Thursday, April 19, 2007

heavy, heavy boots


Sometimes it's great to revisit books you liked, but only when you remember enough about the book to STOP yourself before you get to the super-depressing parts. Say you've decided to read Extremely Loud and Incredibly Close again, and all you remember is that the protagonist is a 9-year-old boy whose father died on 9/11. He finds a mysterious key among his dad's things and embarks on a search through New York to discover what the key will unlock. The boy's name is Oskar and he's so precocious and creative--the child we all think we want to have but probably would be annoyed with. When he's feeling sad, he calls it having "heavy boots." He's been hiding the family answering maching since 9/11 because it has 5 terribly sad messages on it: his dad calling from the Windows on the World, reporting on the situation there. The last message consists of, "Is anyone there?" repeated 15 times. Don't forget this next time! Don't pick up this book unless you are on the beach in Jamaica or something, surrounded by enough beauty and vacuousness to cushion the impact. Remember this.

Sunday, April 15, 2007

the show must go on!

Is there anything better than an impromptu performance by your kids? When I was little, it ranged from Debbie Boone/Xanadu/Barbra Streisand lip-sync concerts to roller derbies to pageants (the "Miss Ugmo Pageant," to be precise, wherein the ugliest contestant won).

In my house, it's feats of strength and bravery, involving running, jumping off the ottoman, and sliding in the kitchen in stocking-feet. The best part is the accompaniment
, provided by the very crappy songs on our 80s Casio keyboard. Current favorites include "Superstition" (Stevie Wonder), some Pet Shop Boys song, and a song called "Crocodile Rock." These are "boy songs," appropriate for superhero fighting and feats of strength and bravery. The "girl songs" like the theme from Aladdin and a folk song called "Santa Lucia" are only to be played for visiting girls. Even then, they are roundly scorned. Then there are "church songs" (anything with a ponderous organ sound) during which one must solemnly march around, eyes fixed on an imaginary hymnal held in front of one's chest. That keyboard has provided hours and hours of quality entertainment. Definitely worth the $50.00 gift certificate and free night of babysitting I paid for it. (Flashback to that night of babysitting: one pee-soaked mattress, one hyper 10-year old demanding strawberries and whipped cream, one 3-year old who stayed awake until 11:30 pm, one tired and humorless Rebecca taking it all in...Yeah, I guess it was worth it.)


Paris to the Moon


First, I do like Adam Gopnik! Just finished his other small-family-in-a-big-city memoir, called Paris to the Moon. So nice. It's good to get a little reality check about Europe sometimes, don't you think? I read in another favorite book, American Cultural Patterns*, that Asia looks up to America, America looks up to Europe, and Europe looks up to Asia. I think there is a fair amount of Euro-worship here (minus that whole "Boycott France" movement of a few years ago), and we sure could learn from European lifestyles (walking to the market, sidewalk cafes, super yummy fresh bread, and real chocolate, to name a few), but we don't often know the country/culture well enough to make a real assessment of it. Anyway, that was a long way of getting to my point, which is that Gopnik reveals Paris as city with which one easily falls in love and just as easily feels frustrated with. I won't write out any anecdotes here, but suffice it to say that Gopnik hates Barney as much as you do, knows heaps about French cooking, and can draw some lovely conclusions about cultural differences from fax error messages.

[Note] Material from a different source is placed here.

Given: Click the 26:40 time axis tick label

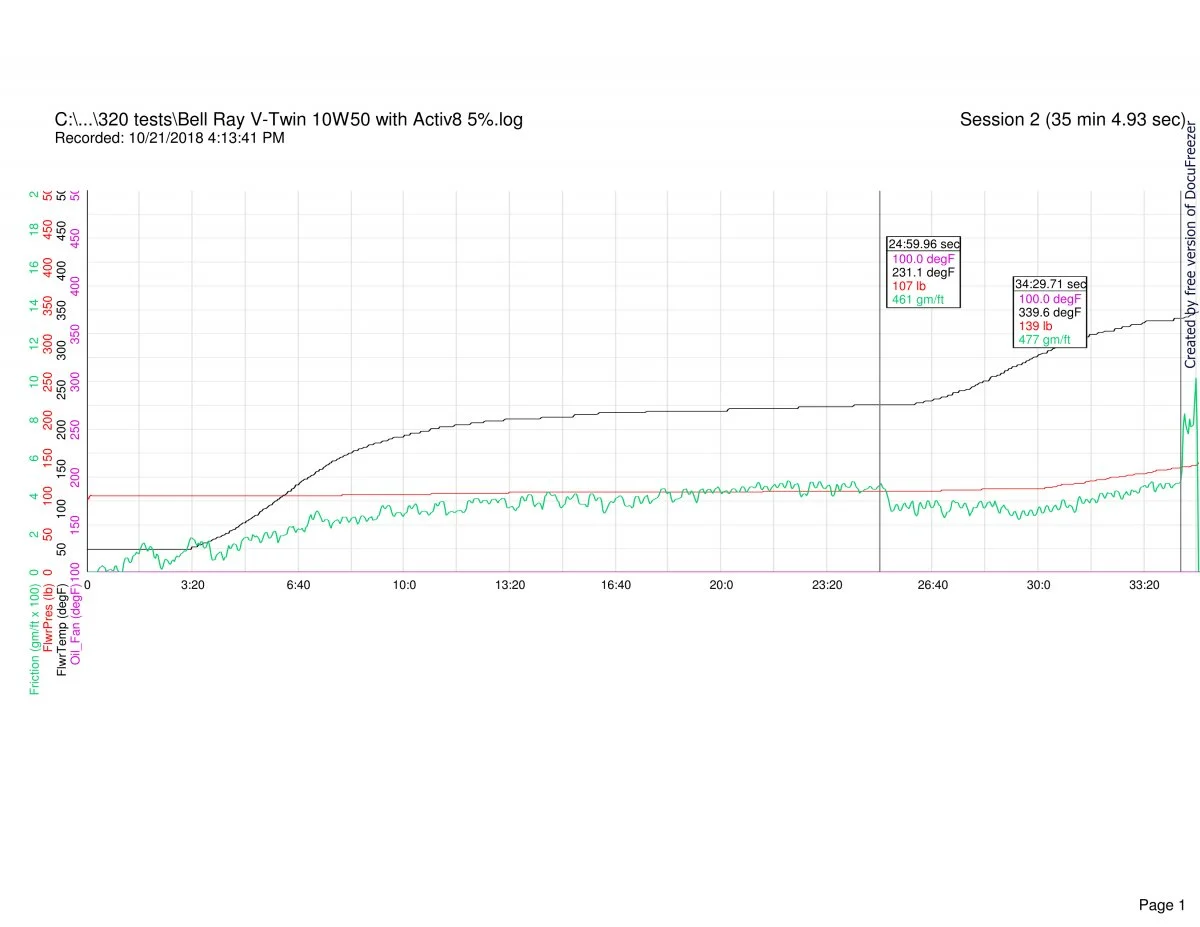Looking at the screenshot, I should [x=932, y=584].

*A textbook from some linguistics class ages ago...VERY enlightening! If you want to understand more about American culture and the (for us, totally obscured) motivations behind American friendships, social structure, and ambition, read this book. I also learned quite a lot about Japan, Germany, and, of course, Micronesia in the pages of this book.

Monday, April 02, 2007

Chairman Mao, here we come!


Well, it's official. We're taking a long-anticipated trip to China this summer. I'm hoping for some idyllic photo ops with Chinese children like Mao Zedong here. I don't think I'll have much luck with Mao himself, as his body has been lying in state at Tiananmen Square for something like 30 years (ick). Makes you wonder what they preserved him with. My bet is Diet Caffeine Free Coke. Ahhh, better living through chemicals.